Functional avidity directs T-cell fate in autoreactive CD4+ T cells.

Major histocompatibility complex class II tetramer staining and activation analysis identified 2 distinct types of antigen-specific CD4+ T cells in the peripheral blood of humans with type 1 (autoimmune) diabetes. T cells with low-avidity recognition of peptide-MHC ligands had low sensitivity to activation and inefficient activation-induced apoptosis. In contrast, high-avidity T cells were highly sensitive to antigen-induced cell death through apoptotic mechanisms, and both apoptosis-resistant high- and low-avidity T cells that survived prolonged tetramer treatment were rendered anergic to restimulation by antigen. In addition, however, apoptosis-resistant high-avidity T cells acquired regulatory features, being able to suppress both antigen-specific and nonspecific CD4+ T-cell responses. This suppression was contact-dependent and correlated with the down-regulation of HLA class II and costimulatory molecules on antigen-presenting cells, including B cells and dendritic cells.
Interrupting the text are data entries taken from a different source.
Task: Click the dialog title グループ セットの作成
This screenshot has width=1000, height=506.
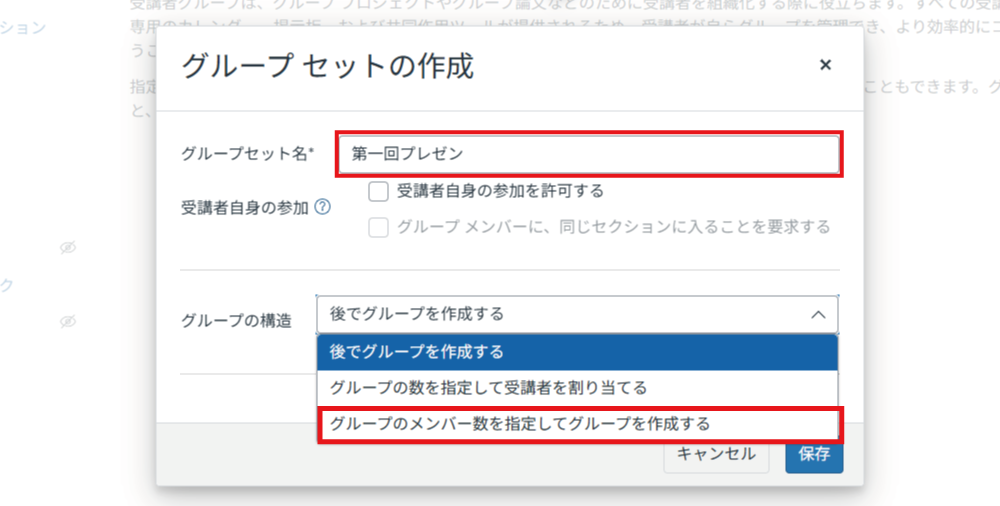Action: 327,66
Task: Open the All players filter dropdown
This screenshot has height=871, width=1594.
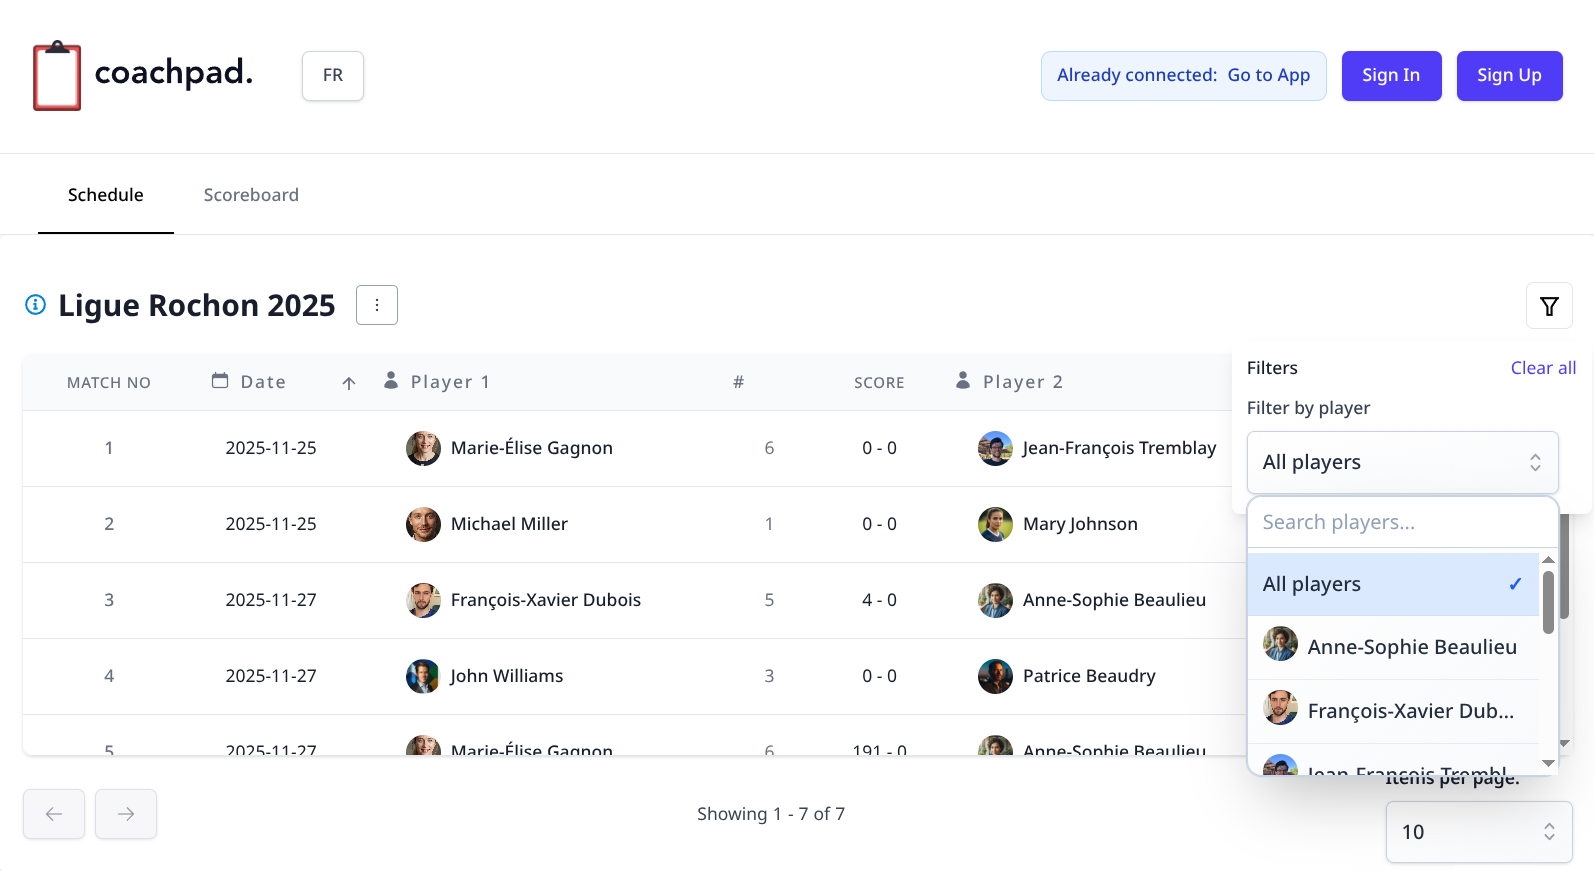Action: (x=1402, y=462)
T cells face a variety of fates following antigen exposure, including the paradoxic maintenance of high-avidity autoreactive T cells in the peripheral circulation, perhaps due to this capability of acquiring anergic and suppressive properties. Regulation via down-modulation of antigen-presenting cell function, a form of cell-to-cell licensing for suppression, also offers possibilities for the application of peptide-MHC therapeutics.